Um poder que se impõe sem rebuços de cima para baixo, recorrendo a quaisquer meios para prevalecer, erigindo-se a si mesmo em fonte de sua própria legitimidade e convertendo, por fim, o Estado nacional e democrático em instrumento puro e simples de uma ditadura de classe preventiva (idem: 297).

    Abre-se desta maneira um importante paradoxo para o nosso tema ligado ao problema da legitimação. A ordem burguesa, nestes termos apresentada, tem enormes dificuldades de legitimar-se perante os setores não burgueses, fundamente, àqueles ligados à classe trabalhadora, o que leva ao aspecto repressivo como fundamental e que de fato se confirma com a própria ditadura e o insubstituível papel dos setores militares na política brasileira. Isso não significa, no entanto, que o Estado se restrinja aos aspectos repressivos e que não opere elementos de formação de “consenso”, mesmo considerando a forma da ditadura aberta do capital como no período militar. Aspectos de cooptação, de forte poder ideológico e mesmo de envolvimento através de elementos de hegemonia, nunca deixaram de ser praticados e tiveram papel importante na sustentação da autocracia burguesa. Isso fica evidente na forma getulista (nas leis trabalhistas, no DIP, na organização ideológica da cultura, entre outros exemplos), mas também na Ditadura empresarial-militar inaugurada em 1964, não apenas pela intensa ação ideológica, mas pelos meios de consentimento criados pelo crescimento econômico acelerado que marcou o período.
    No entanto, é evidente que o aspecto repressivo se impõe levando os autores que analisam a formação do estado no Brasil a considerar este aspecto como “estrutural”.  Não é diferente em Florestan. Ele considera que o fato da formação social brasileira, inserida de forma dependente na ordem do capitalismo tardio, manifestar a contradição essencial entre um ciclo restrito à ordem burguesa que se auto legitima nas formas da autocracia e uma maioria daqueles que se localizam fora desta ordem ou apenas parcialmente incluídos, dá um caráter estrutural à autocracia como forma do Estado burguês no Brasil.
    O grande problema de legitimação encontrado no caminho da consolidação da ordem burguesa em nosso país é que uma ordem autocrática, por sua natureza, é sempre uma saída temporária, mas as características estruturais de nossa formação social acabam por impor à autocracia burguesa uma longevidade muito além do que uma forma transitória. Diz o autor:

Os recursos de opressão e de repressão de que dispõe a dominação burguesa no Brasil, mesmo nas condições especialíssimas seguidas ao seu enrijecimento político e à militarização do Estado, não são suficientes para ‘eternizar’ algo que é, por sua essência (em termos de estratégia da própria burguesia nacional e internacional) intrinsecamente transitório” (idem: 321)

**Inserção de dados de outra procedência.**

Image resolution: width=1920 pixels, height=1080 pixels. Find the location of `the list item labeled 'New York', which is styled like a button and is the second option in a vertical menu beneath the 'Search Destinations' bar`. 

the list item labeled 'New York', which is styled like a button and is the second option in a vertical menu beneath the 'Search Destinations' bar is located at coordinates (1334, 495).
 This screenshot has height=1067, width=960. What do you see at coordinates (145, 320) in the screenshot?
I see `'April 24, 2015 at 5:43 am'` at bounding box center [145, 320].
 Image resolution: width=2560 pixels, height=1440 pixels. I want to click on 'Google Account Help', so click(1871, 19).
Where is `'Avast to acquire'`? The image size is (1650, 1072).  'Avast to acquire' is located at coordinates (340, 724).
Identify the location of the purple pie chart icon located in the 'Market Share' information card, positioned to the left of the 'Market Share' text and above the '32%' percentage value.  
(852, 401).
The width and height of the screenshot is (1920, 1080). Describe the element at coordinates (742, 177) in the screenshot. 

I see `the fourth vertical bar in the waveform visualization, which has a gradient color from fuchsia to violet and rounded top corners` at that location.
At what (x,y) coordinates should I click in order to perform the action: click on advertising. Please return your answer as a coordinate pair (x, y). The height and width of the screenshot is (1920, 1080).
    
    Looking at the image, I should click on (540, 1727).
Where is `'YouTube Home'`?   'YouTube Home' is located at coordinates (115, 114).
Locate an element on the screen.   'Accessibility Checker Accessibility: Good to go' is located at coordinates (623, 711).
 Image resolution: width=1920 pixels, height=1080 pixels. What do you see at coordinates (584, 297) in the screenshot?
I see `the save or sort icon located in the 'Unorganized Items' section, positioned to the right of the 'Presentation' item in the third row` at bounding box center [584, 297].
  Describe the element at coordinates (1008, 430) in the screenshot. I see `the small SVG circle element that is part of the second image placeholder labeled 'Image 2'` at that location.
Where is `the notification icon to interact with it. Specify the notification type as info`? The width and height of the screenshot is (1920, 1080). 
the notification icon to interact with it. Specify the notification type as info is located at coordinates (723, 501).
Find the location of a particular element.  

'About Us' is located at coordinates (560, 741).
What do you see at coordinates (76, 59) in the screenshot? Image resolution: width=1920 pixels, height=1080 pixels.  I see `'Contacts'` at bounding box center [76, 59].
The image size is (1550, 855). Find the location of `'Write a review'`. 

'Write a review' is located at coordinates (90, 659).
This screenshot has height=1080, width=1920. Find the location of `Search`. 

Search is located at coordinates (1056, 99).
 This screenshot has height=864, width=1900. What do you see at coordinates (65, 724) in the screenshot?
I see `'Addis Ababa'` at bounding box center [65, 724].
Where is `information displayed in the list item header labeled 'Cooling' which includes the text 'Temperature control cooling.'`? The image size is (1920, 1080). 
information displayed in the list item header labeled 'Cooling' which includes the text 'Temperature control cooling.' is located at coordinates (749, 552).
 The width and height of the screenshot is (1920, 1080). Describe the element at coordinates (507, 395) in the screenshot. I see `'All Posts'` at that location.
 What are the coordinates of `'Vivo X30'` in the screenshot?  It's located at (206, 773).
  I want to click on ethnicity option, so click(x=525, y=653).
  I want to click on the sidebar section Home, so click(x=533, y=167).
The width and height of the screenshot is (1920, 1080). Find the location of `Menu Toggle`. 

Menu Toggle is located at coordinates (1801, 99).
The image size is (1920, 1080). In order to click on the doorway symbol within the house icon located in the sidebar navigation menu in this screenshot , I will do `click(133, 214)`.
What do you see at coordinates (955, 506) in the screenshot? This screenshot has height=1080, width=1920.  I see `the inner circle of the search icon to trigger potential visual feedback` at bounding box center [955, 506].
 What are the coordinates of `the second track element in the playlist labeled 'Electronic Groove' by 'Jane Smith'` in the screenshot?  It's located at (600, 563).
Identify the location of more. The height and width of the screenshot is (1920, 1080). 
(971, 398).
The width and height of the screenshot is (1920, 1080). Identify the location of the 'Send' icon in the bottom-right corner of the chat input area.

    Ao mesmo tempo o desafio da ordem burguesa na busca de sua estabilidade, cedo ou tarde acabaria por exigir o esforço na direção de uma consolidação de sua hegemonia o que implica superar os limites de uma “autonomia de classe para dentro”, no sentido de autoreferenciada no restrito campo dos interesses burgueses, por uma “autonomia de classe para fora”, ou seja, envolvendo seus aliados (Fernandes considera que nos termos da autocracia a burguesia se apresenta intolerante mesmo às manifestações do radicalismo burguês), assim como seus oponentes na luta de classe como elemento essencial da chamada “revolução passiva” (Gramsci, 2011: 317-319).
    Devemos considerar que o problema da legitimação não se resume a um problema político ou ético. Como nos lembra José Paulo Netto (2006) é na passagem para a forma monopólica que a ordem do capital passa a exigir do Estado um conjunto de ações, diretas e indiretas, através das quais a acumulação pode encontrar as condições de sua continuidade, alertando para o fato que:

O que se quer destacar, nessa linha argumentativa, é que o capitalismo monopolista, pelas suas dinâmicas e contradições, cria condições tais que o Estado por ele capturado, ao buscar legitimação política através do jogo democrático, é permeável a demandas das classes subalternas, que podem incidir nele seus interesses e suas reivindicações imediatos. E que este processo é todo tensionado, não apenas pelas exigências da ordem monopólica, mas pelos conflitos que faz dinamar em toda a escala societária (Netto, 2011: 29).

    De certa forma, Fernandes afirma que ao garantir as condições da acumulação capitalista, a autocracia, ao mesmo tempo, dinamiza suas contradições e tende a reapresentar a questão da legitimação do poder burguês perante outros setores e classes que compõe a sociedade brasileira. Neste ponto o autor abre duas possibilidades para aquilo que chama de crise da autocracia burguesa, lembrando que escreve já nos momentos que antecedem a chamada abertura política e o início da transição democrática. Um primeiro cenário seria uma espécie de autoreforma da autocracia na direção de incorporar aqueles setores naquele momento não diretamente envolvidos no restrito círculo do poder burguês; um segundo cenário, dado o caráter estrutural das determinações que se encontram na base da autocracia burguesa, seria a continuidade e o fortalecimento da autocracia burguesa no Brasil.
    Antes de mais nada é preciso considerar que Fernandes não guarda nenhuma ilusão quanto a possibilidade daquilo que chama de uma “revolução dentro da ordem”, neste caso indicando uma autoreforma da autocracia. Para ele a burguesia havia perdido todo seu caráter revolucionário. Estaríamos em suas palavras, entre duas revoluções, uma que vinha do passado e chega neste momento sem maiores perspectivas (a revolução burguesa) e outra que “lança raízes sobre a construção do futuro” (Fernandes, 1976: 295).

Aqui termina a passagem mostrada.